As a matter of enforcement policy, the DOL will NOT pursue claims for breaches of fiduciary duty or prohibited transactions for the period between 2005 and February 16, 2021, or treat parties as violating the prohibited transaction rules based on rollover recommendations that would have been considered nonfiduciary advice covered under (now revoked) the Deseret Letter, Advisory Opinion 2005-23A. (The Deseret Letter, Advisory Opinion 2005-23A treated advice to rollover plan assets as nonfiduciary advice.) DOL indicated that rollover recommendations are a primary concern of the DOL because of their extraordinary importance to retirement investors.

PTE 2020-02 is only a step forward towards further regulatory actions by the DOL as related to the fiduciary investment advice. The DOL indicated that it anticipates taking further regulatory and sub-regulatory actions, including amending the investment advice fiduciary regulation, amending PTE 2020-02, and amending or revoking some of the other existing class exemptions available to investment advice fiduciaries.

Rollover advice becomes fiduciary investment advice rendered on a regular basis if rollover advice occur as part of an ongoing relationship or as the beginning of an intended future ongoing relationship. The DOL applies the 1975 regs to the entire advice relationship and does not exclude the first instance of advice since a recommendation to roll plan assets to an IRA may, in most circumstance, be rendered in ongoing advice relationship.

Insurance Agents (PTE 84-24)

In preamble to PTE 2020-02, the DOL stated that in addition to relying on PTE 2020-02 for relief from prohibited transactions, insurers and agents may also rely on PTE 84-24, which provides relief for a smaller range of compensation practices, including the insurance agent’s receipt of a sales commission from an insurance company, and the insurance company’s receipt of compensation and other consideration in connection with annuity sales, provided the conditions of the exemption are satisfied.

In order to comply with PTE 84-24, the following is required:

  1. The transaction must be carried out in the ordinary course of business;
  2. The terms must be at least as favorable to the participant as an arm’s length transaction with an unrelated party would be;
  3. The combined total of all fess, commissions and other consideration received by the insurance company or agent must be reasonable;
  4. Disclosures must be made to an independent fiduciary or the plan (e.g. the plan sponsor or committee), including any affiliation between the agent the insurance company, whose policy is being recommended, the sales commission payable with the recommended transaction, and any other costs associated with the purchase, holding, exchange, termination or sale of the recommended contract; and
  5. The recommended transaction must be approved by the independent fiduciary in writing.

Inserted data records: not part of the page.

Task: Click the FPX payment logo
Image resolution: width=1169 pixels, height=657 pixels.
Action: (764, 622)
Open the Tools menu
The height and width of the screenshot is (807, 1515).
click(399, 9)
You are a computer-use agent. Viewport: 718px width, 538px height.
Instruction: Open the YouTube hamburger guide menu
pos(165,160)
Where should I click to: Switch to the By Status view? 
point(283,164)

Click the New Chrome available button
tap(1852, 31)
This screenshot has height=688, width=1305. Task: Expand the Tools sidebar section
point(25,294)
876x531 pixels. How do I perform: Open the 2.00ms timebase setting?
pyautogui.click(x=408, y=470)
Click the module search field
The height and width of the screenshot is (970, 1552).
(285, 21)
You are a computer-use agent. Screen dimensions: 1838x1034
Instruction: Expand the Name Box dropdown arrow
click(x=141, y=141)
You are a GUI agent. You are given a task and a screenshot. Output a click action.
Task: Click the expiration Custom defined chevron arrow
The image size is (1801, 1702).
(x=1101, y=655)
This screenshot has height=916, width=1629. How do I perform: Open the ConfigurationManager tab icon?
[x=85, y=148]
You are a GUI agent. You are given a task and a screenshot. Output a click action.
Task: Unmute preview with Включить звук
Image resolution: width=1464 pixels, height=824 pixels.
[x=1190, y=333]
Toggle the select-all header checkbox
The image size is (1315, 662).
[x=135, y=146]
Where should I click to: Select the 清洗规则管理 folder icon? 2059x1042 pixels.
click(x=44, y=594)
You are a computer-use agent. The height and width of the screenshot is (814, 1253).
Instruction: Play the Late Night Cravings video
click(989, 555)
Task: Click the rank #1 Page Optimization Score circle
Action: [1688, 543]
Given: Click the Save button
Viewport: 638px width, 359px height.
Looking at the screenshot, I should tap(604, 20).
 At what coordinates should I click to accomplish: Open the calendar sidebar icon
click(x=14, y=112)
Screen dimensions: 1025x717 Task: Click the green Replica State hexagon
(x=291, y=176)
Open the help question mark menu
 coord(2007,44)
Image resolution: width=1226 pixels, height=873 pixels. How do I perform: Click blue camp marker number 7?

A quick search revealed that most of the financial institutions already have canned Disclosure and Acknowledgement Forms that comply with PTE 84-24. As mentioned above, PTE 84-24 is narrower in scope than PTE 2020-02 and reliance on exiting Disclosure and Acknowledgement Forms under PTE 84-24 should not be taken lightly.

PTE 84-24 is much narrower than PTE 2020-02. PTE 84-24 only applies to insurance sales (life insurance and variable, fixed indexed and fixed rate annuities) and only applies to the receipt of commissions.